TASK:
From the data, copy out every line in which the word "will" appears.

== == ==

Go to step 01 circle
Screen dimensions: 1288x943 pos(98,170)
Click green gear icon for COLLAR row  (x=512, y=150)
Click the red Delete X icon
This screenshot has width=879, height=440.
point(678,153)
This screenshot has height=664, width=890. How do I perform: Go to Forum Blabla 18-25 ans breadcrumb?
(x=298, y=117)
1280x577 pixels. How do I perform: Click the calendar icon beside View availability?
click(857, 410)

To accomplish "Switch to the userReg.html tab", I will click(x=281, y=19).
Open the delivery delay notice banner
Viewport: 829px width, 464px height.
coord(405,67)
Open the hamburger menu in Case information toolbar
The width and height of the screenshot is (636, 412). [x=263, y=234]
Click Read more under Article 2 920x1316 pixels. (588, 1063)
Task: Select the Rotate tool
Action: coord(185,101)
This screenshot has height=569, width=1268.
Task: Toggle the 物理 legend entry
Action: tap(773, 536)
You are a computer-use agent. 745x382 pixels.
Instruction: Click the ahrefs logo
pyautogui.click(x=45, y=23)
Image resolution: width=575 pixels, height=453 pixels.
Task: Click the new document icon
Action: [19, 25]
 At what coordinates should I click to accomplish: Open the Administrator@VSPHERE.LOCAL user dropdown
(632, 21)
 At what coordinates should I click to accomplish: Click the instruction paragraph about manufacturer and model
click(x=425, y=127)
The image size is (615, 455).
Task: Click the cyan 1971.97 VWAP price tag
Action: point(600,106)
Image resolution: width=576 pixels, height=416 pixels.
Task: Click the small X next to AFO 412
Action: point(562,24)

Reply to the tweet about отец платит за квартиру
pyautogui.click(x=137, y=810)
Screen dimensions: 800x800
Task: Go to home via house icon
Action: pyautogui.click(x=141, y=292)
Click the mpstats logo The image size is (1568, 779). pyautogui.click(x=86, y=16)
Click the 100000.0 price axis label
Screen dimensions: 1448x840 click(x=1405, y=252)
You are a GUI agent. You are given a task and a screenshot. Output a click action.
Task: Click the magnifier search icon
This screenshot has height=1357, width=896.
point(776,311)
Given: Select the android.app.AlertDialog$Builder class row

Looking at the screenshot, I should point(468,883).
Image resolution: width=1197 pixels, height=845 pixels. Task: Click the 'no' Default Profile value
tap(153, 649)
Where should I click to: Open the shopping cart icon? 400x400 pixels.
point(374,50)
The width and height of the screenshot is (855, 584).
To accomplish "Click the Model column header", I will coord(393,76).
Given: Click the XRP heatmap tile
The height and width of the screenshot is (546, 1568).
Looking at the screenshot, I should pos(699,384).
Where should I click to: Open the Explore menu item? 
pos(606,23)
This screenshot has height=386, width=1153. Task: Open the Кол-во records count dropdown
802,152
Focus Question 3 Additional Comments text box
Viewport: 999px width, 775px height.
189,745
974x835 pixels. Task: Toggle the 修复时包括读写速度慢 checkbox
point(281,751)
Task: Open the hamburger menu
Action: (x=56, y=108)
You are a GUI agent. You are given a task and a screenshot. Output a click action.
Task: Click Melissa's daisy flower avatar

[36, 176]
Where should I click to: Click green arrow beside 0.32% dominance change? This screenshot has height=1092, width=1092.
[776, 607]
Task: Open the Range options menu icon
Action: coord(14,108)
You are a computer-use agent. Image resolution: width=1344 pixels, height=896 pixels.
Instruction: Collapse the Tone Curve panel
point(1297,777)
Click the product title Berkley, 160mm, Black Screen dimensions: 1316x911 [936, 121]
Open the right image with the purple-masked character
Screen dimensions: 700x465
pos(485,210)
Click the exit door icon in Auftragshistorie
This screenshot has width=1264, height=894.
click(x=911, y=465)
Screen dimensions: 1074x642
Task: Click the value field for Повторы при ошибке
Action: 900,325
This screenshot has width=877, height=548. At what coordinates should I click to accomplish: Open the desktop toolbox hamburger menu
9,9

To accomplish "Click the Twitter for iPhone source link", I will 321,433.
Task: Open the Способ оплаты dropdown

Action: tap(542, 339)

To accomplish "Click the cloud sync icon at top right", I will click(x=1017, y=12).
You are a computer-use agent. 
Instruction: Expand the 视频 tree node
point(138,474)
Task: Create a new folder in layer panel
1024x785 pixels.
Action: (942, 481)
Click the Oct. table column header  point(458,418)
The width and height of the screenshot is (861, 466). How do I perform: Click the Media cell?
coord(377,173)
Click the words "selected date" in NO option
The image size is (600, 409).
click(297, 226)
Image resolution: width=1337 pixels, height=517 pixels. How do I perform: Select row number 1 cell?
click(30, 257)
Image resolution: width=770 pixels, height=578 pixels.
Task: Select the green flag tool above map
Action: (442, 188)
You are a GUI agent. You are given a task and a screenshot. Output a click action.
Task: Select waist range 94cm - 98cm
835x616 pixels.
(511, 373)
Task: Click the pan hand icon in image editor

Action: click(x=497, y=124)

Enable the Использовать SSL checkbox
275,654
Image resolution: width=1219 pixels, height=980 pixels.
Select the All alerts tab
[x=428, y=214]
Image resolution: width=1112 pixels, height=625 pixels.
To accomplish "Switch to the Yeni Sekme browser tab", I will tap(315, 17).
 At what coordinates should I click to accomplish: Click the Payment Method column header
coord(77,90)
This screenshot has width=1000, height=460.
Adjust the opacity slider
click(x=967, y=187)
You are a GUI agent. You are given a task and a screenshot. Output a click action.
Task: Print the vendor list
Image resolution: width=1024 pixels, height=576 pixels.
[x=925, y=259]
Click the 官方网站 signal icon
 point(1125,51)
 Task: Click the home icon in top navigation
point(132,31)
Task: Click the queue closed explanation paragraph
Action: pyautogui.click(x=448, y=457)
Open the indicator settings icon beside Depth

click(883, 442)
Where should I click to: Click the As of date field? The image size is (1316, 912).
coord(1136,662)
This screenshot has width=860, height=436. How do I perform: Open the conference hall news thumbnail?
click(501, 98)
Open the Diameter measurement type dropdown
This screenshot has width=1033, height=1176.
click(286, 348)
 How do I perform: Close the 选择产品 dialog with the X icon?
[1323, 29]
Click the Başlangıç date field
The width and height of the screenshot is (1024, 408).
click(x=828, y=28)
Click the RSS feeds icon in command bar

== == ==

PROBLEM SOLUTION:
To accomplish "Switch to the userReg.html tab", I will click(x=281, y=19).
To accomplish "Click the Model column header", I will coord(393,76).
To accomplish "Click the Twitter for iPhone source link", I will 321,433.
To accomplish "Click the cloud sync icon at top right", I will click(x=1017, y=12).
To accomplish "Switch to the Yeni Sekme browser tab", I will tap(315, 17).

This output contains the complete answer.